LAB42 Talk: Chat with the Data Benchmark – Dr. Juan Sequeda

STARTS AT 13:00
LAB42, L3.35

Chat with the Data Benchmark: Understanding Synergies between Large Language Models and Knowledge Graphs for Enterprise Conversations

Abstract

With the advent of Generative AI and Large Language Models (LLMs), the prospect of conversing with SQL databases has garnered significant attention in the enterprise. However, the accuracy of LLMs in this context remains unclear. Many claim (including us) that the missing link to providing essential enterprise context to LLMs is found in Knowledge Graphs (KGs). This begs the questions: to what extent do Knowledge Graphs increase accuracy? A comprehensive benchmark is required to understand these capabilities and limitations.

Even though there is a vast amount of question answering and Text-to-SQL benchmarks, we observe that they are disconnected from enterprise settings because they 1) lack enterprise relational schemas, 2) questions ranging on variety of business complexity, and 3) well defined and governed metadata that serves as business context in the form of a knowledge graph.
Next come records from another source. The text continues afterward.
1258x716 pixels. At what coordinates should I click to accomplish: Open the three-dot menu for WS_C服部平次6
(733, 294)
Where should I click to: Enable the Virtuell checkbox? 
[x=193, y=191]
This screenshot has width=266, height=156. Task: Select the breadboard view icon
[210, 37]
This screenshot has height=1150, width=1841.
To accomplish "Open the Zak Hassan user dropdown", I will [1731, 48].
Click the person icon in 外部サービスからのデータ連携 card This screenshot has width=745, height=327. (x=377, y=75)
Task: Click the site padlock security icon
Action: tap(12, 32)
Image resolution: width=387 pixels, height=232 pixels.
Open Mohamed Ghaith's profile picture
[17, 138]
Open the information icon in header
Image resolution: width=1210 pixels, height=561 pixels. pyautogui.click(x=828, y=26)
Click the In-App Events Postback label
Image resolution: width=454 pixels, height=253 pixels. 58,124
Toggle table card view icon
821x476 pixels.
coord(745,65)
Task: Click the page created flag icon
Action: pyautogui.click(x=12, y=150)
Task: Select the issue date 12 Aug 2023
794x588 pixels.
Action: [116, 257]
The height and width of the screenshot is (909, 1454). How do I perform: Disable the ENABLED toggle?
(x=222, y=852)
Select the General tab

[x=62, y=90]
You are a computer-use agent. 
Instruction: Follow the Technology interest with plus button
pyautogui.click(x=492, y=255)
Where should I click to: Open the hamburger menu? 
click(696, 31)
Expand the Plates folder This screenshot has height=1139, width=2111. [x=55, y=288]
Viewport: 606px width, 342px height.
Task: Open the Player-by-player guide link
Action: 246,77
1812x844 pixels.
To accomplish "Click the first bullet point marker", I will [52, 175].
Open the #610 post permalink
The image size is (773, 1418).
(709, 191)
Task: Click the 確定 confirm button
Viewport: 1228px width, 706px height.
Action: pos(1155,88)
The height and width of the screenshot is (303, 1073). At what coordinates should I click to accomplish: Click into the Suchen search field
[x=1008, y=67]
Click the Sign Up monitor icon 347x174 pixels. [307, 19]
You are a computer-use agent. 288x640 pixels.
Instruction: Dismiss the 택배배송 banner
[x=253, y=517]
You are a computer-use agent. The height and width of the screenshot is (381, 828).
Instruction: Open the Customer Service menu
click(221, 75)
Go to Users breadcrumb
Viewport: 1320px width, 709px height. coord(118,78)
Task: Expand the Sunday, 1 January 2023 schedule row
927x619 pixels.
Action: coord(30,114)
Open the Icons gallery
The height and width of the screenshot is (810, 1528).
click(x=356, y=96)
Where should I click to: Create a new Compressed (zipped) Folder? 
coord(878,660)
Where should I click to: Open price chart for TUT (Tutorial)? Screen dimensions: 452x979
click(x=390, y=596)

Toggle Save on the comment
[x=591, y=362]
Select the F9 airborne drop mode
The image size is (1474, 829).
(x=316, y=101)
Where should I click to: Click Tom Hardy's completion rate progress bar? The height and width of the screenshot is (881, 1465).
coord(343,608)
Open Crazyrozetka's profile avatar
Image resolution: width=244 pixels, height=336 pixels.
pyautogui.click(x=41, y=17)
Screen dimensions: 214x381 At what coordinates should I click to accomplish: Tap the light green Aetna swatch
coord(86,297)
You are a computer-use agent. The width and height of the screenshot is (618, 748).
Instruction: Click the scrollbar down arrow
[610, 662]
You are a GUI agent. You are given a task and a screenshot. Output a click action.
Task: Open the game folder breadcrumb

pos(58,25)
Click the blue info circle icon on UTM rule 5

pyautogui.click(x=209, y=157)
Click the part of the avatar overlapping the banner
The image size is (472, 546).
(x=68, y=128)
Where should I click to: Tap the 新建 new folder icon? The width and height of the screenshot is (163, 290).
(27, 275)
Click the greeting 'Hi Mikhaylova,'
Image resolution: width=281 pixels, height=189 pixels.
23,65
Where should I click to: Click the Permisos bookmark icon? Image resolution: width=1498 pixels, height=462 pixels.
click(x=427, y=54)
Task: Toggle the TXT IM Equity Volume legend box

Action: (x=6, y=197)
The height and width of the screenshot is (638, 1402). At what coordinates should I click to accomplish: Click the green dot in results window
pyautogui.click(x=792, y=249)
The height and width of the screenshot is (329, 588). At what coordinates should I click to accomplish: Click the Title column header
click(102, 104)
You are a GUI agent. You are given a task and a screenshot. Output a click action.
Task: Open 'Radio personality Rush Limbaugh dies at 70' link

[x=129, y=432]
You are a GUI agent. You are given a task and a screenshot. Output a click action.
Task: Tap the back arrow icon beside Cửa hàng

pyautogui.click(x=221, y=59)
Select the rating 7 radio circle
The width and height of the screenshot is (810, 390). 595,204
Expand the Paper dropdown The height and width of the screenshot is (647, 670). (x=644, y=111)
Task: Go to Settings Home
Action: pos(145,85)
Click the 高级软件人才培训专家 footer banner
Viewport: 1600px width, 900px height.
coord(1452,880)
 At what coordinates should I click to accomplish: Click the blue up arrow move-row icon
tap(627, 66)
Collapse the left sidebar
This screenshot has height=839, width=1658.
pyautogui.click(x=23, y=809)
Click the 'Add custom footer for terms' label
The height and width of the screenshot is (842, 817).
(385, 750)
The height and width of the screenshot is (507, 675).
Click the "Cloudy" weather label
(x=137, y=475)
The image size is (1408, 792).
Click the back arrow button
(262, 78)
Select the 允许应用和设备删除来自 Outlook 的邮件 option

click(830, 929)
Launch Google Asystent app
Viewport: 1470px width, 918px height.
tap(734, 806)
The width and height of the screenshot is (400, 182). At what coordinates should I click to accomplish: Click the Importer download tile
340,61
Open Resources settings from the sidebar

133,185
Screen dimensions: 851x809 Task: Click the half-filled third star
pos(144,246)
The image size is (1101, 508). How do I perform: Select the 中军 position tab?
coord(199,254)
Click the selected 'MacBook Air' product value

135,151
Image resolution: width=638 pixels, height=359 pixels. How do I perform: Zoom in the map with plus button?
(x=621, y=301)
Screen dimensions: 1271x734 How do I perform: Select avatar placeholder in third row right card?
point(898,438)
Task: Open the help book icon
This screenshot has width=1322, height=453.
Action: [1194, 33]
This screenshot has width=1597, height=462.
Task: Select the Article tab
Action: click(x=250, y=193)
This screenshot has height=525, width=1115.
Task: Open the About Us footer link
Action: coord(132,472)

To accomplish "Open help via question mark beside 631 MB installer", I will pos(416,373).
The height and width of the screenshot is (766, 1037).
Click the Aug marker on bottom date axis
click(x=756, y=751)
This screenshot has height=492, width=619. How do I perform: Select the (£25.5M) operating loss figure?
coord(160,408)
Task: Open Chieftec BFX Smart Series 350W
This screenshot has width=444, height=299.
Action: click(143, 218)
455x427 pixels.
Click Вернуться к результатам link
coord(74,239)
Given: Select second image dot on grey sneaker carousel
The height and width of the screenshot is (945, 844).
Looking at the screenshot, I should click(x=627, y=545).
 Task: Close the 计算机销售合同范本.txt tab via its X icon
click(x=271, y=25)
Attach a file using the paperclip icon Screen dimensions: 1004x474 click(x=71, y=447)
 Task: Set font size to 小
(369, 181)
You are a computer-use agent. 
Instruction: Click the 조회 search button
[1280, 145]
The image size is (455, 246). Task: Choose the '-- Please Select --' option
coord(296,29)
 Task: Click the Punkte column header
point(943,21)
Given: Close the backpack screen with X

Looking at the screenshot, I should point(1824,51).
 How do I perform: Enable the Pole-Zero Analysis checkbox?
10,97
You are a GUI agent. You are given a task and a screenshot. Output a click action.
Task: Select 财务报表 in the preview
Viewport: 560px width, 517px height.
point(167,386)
In this talk, we will introduce the Chat with the Data benchmark, which addresses 1) enterprises needs, 2) can be used to assess the accuracy of LLMs to answer natural language questions over enterprise SQL databases and 3) investigates how Knowledge Graphs can enhance accuracy. We will present our ongoing work, share preliminary results and discuss how organizations are adopting the benchmark framework for their internal uses.

Bio

Juan Sequeda is the Principal Scientist and Head of the AI Lab at data.world. He holds a PhD in Computer Science from The University of Texas at Austin. Juan’s research and industry work has been on the intersection of data and AI, with the goal to reliably create knowledge from inscrutable data, specifically designing and building Knowledge Graph for enterprise data and metadata management. Juan is the co-author of the book “Designing and Building Enterprise Knowledge Graph” and the co-host of Catalog and Cocktails, an honest, no-bs, non-salesy data podcast. Juan has researched and developed technology on semantic data virtualization, graph data modeling, schema mapping and data integration methodologies. He pioneered technology to construct knowledge graphs from relational databases, resulting in W3C standards, research awards, patents, software and his startup Capsenta acquired by data.world in 2019. Juan strives to build bridges between academia and industry as former co-chair of the LDBC Property Graph Schema Working Group, member of the LDCB Graph Query Languages task force, standards editor at the World Wide Web Consortium (W3C). Juan continues to be an active member of the scientific community through academic research partnerships, advising students, and member of data and AI scientific conference committees.